■ Page excerpt:
---+---
We’re back!  It’s been a while since I’ve posted.  Our family has just survived musical season (this year we did the Rogers and Hammerstein classic South Pacific) and the week or two that it takes to recover from it.

During production week for the musical I spend more hours at the school than I do all year, but I would be content to stay even longer than I do.

I am a teacher, but my job is unique.  I teach high school choir.  Many teachers do not get to see the results of their work aside from grading homework and tests.  Even then, you don’t always know for sure if they “got it.”

When it’s performance time, I get to see if they “got it.”  I get to watch 60 kids pour their heart and soul out on the stage using the skills I taught them this semester.
---+---
■ To be done: Echo the stretch of the page excerpt on teaching high school choir from "During production week" through "them this semester.", word for word. The data that comes after the page excerpt is separate material.

■ Data shown:
---+---
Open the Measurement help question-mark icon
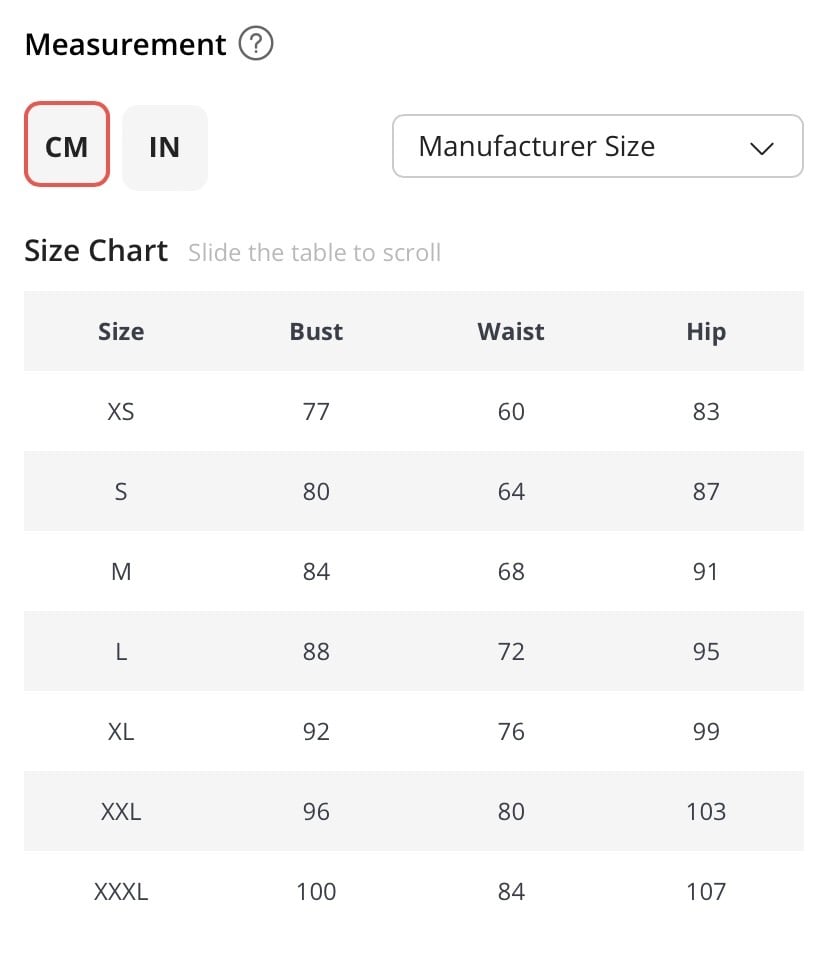The width and height of the screenshot is (828, 954). [256, 44]
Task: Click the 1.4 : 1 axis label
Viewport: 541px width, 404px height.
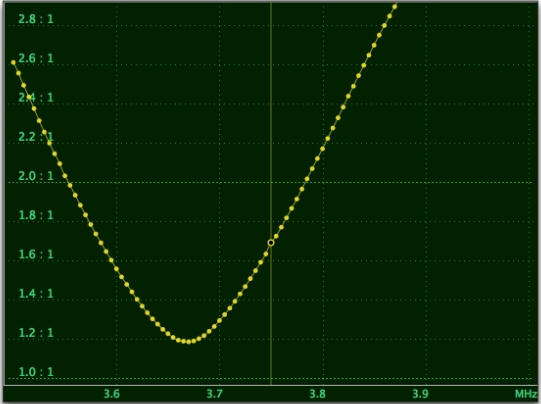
---+---
■ Written response:
During production week for the musical I spend more hours at the school than I do all year, but I would be content to stay even longer than I do.

I am a teacher, but my job is unique.  I teach high school choir.  Many teachers do not get to see the results of their work aside from grading homework and tests.  Even then, you don’t always know for sure if they “got it.”

When it’s performance time, I get to see if they “got it.”  I get to watch 60 kids pour their heart and soul out on the stage using the skills I taught them this semester.